7. Secret Service jurisdiction. The Secret Service at www.treas.gov/usss has jurisdiction over financial fraud, but it usually does not investigate individual cases unless the dollar amount is high or you are one of many victims of a fraud ring. To interest the Secret Service in your case, you may want to ask the fraud department of the credit card companies and/or banks, as well as the police investigator, to notify the particular Secret Service agent they work with.

8. Social Security Number misuse. Call the Social Security Administration to report fraudulent use of your Social Security number. As a last resort, you might want to change your number. The SSA at www.ssa.gov will only change it if you fit their fraud victim criteria. Also order a copy of your Earnings and Benefits Statement and check it for accuracy.

9. Passports. If you have a passport, notify the passport office in writing to be on the lookout for anyone ordering a new passport fraudulently at http://travel.state.gov/passport_services.html.

10. Phone service. If your long distance calling card has been stolen or you discover fraudulent charges on your bill, cancel the account and open a new one. Provide a password which must be used any time the account is changed.

11. Drivers license number misuse. You may need to change your driver's license number if someone is using yours as identification on bad checks. Call the Georgia Department of Motor Vehicle Safety (DMVS) at (678) 413-8400,  to see if another license was issued in your name. Put a fraud alert on your license. Go to your local DMVS to request a new number. Also, fill out the DMVS's complaint form to begin the fraud investigation process. Send supporting documents with the completed form to the nearest DMVS investigation office.

12. False civil and criminal judgments. Sometimes victims of identity theft are wrongfully accused of crimes committed by the imposter. If a civil judgment has been entered in your name for actions taken by your imposter, contact the court where the judgment was entered and report that you are a victim of identity theft. If you are wrongfully prosecuted for criminal charges, contact the Georgia State Attorney General's Office or the FBI. Ask how to clear your name.

13. Legal help. You may want to consult an attorney to determine legal action to take against creditors and/or credit bureaus if they are not cooperative in removing fraudulent entries from your credit report or if negligence is a factor. Call the local Bar Association to find an attorney who specializes in consumer law and the Fair Credit Reporting Act.

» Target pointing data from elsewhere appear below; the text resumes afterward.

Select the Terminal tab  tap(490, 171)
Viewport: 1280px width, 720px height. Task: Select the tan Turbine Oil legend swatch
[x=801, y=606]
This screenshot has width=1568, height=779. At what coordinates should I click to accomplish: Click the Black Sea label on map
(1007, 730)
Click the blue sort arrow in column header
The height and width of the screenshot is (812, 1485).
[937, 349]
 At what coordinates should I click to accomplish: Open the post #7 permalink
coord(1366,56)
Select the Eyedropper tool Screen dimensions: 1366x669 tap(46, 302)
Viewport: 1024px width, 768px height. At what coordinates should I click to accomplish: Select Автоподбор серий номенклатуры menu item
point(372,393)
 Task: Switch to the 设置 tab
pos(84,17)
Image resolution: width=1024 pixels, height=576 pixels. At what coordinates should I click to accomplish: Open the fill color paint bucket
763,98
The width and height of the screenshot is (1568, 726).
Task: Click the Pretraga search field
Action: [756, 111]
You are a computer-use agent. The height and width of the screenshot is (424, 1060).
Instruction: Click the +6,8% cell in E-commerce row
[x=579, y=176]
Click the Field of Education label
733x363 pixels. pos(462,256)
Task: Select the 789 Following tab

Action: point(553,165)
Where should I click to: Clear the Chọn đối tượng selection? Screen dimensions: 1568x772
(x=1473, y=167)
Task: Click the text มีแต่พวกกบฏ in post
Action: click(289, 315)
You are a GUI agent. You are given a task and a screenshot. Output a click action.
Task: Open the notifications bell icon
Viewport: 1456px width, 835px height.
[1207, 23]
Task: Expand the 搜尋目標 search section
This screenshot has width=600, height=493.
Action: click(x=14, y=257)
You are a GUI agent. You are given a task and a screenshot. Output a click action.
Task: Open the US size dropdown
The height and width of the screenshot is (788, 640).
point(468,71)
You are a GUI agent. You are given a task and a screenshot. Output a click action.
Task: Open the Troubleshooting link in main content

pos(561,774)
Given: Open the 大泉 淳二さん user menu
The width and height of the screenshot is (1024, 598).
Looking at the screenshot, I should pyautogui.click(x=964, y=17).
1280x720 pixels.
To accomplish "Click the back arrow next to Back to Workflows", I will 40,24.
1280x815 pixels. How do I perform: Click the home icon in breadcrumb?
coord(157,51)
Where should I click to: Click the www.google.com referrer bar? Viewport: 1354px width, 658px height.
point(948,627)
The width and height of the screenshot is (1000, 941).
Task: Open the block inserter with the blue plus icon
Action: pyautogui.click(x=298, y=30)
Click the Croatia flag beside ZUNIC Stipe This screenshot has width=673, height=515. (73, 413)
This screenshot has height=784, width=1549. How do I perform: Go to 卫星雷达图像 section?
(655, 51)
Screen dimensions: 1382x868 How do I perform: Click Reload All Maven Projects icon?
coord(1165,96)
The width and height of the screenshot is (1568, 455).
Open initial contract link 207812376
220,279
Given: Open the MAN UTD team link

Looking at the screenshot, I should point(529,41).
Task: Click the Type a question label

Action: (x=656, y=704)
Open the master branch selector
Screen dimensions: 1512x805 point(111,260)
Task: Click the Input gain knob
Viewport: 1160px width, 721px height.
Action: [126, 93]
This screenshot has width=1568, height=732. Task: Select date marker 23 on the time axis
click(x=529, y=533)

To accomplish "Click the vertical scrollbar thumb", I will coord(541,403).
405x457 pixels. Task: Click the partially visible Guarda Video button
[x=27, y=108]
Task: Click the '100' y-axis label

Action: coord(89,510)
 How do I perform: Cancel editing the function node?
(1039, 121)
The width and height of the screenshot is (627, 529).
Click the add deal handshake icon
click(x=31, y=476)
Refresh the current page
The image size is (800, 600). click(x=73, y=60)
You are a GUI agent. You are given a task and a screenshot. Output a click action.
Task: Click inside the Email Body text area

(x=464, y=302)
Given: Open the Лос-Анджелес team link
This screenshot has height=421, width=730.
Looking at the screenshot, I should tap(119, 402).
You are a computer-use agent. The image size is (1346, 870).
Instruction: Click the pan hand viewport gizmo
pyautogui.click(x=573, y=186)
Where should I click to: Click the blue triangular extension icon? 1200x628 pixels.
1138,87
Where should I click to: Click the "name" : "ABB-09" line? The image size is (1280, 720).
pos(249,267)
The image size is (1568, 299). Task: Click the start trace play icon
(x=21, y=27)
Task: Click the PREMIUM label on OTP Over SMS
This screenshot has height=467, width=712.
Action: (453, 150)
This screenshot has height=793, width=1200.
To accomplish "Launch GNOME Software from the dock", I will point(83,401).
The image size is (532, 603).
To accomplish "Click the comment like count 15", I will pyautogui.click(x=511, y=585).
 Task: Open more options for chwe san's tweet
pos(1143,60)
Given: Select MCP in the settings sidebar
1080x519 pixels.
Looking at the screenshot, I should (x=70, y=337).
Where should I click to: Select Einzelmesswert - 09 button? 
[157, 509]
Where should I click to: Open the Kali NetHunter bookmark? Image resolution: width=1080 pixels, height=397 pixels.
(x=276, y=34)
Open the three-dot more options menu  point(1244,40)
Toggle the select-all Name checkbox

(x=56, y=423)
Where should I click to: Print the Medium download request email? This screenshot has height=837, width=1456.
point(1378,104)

14. Dealing with emotional stress. Psychological counseling may help you deal with the stress and anxiety commonly experienced by victims. Know that you are not alone. 

15. Making change. Write to your state and federal legislators. Demand stronger privacy protection and fraud assistance by creditors and credit bureaus.

16. Don't give in. Finally, do not pay any bill or portion of a bill which is a result of identity theft. Do not cover any checks which were written and/or cashed fraudulently. Your credit rating should not be permanently affected, and no legal action should be taken against you. If any merchant, financial institution or collection agency suggests otherwise, simply restate your willingness to cooperate, but don't allow yourself to be coerced into paying fraudulent bills.